Deux invités en deuxième partie d’émission. Du 16 au 19 décembre, le festival UNTITLED proposera une série de lectures de pièces iraniennes au cœur de Tour & Taxis. Emmanuel De Candido et Philippe Beheydt nous expliquent comment s’est monté le projet , comment le choix des textes s’est effectué et quel est l’intérêt de l’écriture iranienne. Nous aurons droit à un extrait de la pièce UNTITLED (je suis une créature de Twitter) qui ouvrira le festival.

PODCAST – Dès vendredi sur Demandez Le Programme et dans le centre de ressources de la Bellone.

La Conspiration des Planches, le magazine des arts de la scène de Radio Campus Bruxelles. Tous les mercredis à 19h et le jeudi en rediffusion à 13h30.

vendredi 7 décembre 2012

La Conspiration des planches - 05/12/2012 19h - Cocktail stambouliote


Cette semaine, la Conspiration sort des ces habituelles critiques hebdomadaires pour prendre l'air... un air turc entre Asie et Europe.

La Maison des Cultures de Molenbeek organise pour la troisième année consécutive le festival Sounds Of Istanbul du 6 au 8 décembre. Cette programmation pluridisciplinaire propose artistes stambouliotes et belgo-turcs. Danse, théâtre, musique, la fête et la passion créative seront au rendez-vous de cet événement, qui a su tisser des liens avec d'autres événements majeurs comme le 0090, festival des arts turcs proposés notamment à Anvers.
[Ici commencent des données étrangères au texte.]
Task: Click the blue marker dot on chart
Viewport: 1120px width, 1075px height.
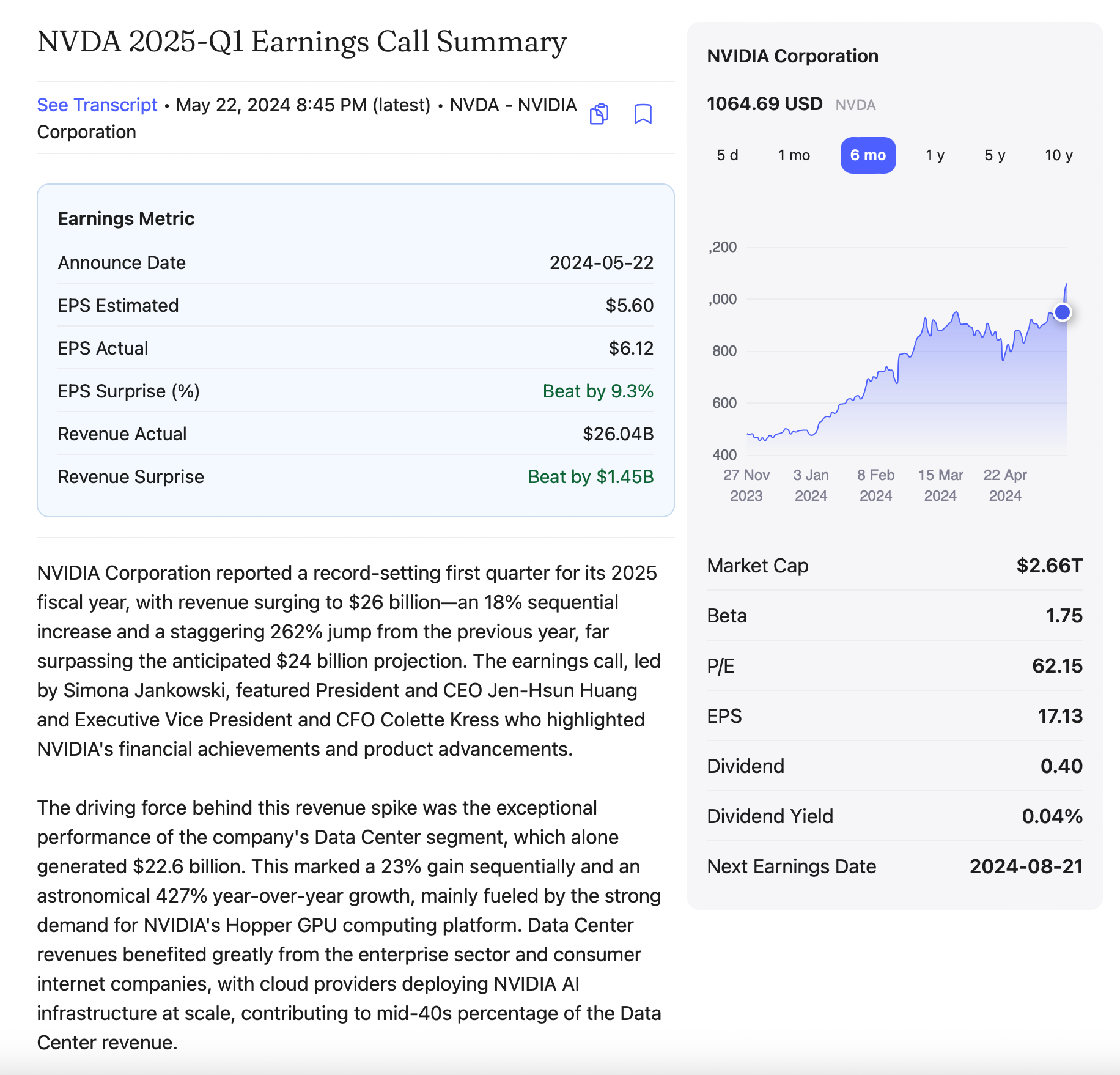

L'ouverture du festival se fera au VK avec un concert de Baba Zula (dont on entend le titre "Aşıkların sözü kalır" dans l'émission). La clôture aura lieu aux Ateliers Claus avec une pléiade de DJ venus tout droit du Bosphore.

Pour nous parler de ce festival, nous recevons:

- Sonia Triki, programmatrice de Sounds Of Istanbul.

- Sibel Dinçer, artiste belgo-turc qui proposera diverses choses dans ce festival dont le Pinar et Sibel Jazz Project le 7 à 20h.

- Hilal Sönmez, comédienne, accompagnera Sibel dans le work-in-progress "Voilà la tête, voilà le tronc, voilà les ailes" de l'écrivaine stambouliote Sevim Burak. Ce sera le 8 à 18h.

Du beau monde donc...

PODCAST – Dès vendredi sur Demandez Le Programme et dans le centre de ressources de la Bellone.

La Conspiration des Planches, le magazine des arts de la scène de Radio Campus Bruxelles. Tous les mercredis à 19h et le jeudi en rediffusion à 13h30.

samedi 1 décembre 2012

Quelques reprises du moment - 01/12/2012


Crédit: Émilie Lauwers
- Occident: En mettant en scène un couple en déliquescence, Rémi De Vos questionne les rapports Nord-Sud et Occident-Orient. Philippe Jeusette s'emmerde dans le couple qu'il forme avec Valérie Bauchau. Du coup, il préfère aller boire des coups jusqu'à ce que certains "Orientaux" se mettent sur son chemin. Il revient à la maison raconter ses mésaventures dans les oreilles d'une femme qui privilégie l'insulte au réconfort. Frédéric Dussenne mâtine du Michel Sardou (dont l'horrible ou second degré - on a toujours pas compris, le chanteur non plus - "Le temps des colonies") avec une langue crue et drôle dans une scénographie qui privilégie l'intérieur populaire. À (re)voir. Jusqu'au 15 décembre au Marni pour le Rideau de Bruxelles. Vu en mai 2011 au Petit Varia.

Crédit: D. R.

- Cyrano de Bergerac: Deux productions de la saison dernière reproposaient le classique de Rostand. Créé au Théâtre de Namur en coproduction avec Le Public, le Cyrano de Michel Kacenelenbogen s'incarne dans un Olivier Massart impétueux à souhait. Dans un décor impressionnant -successivement taverne, champ de bataille et couvent-, cette production opte pour un classicisme soigné où les seconds rôles manquaient cependant de soin dans leur interprétation. Jusqu'au 2 décembre au Centre Culturel d'Uccle. Vu à Namur le 13 avril.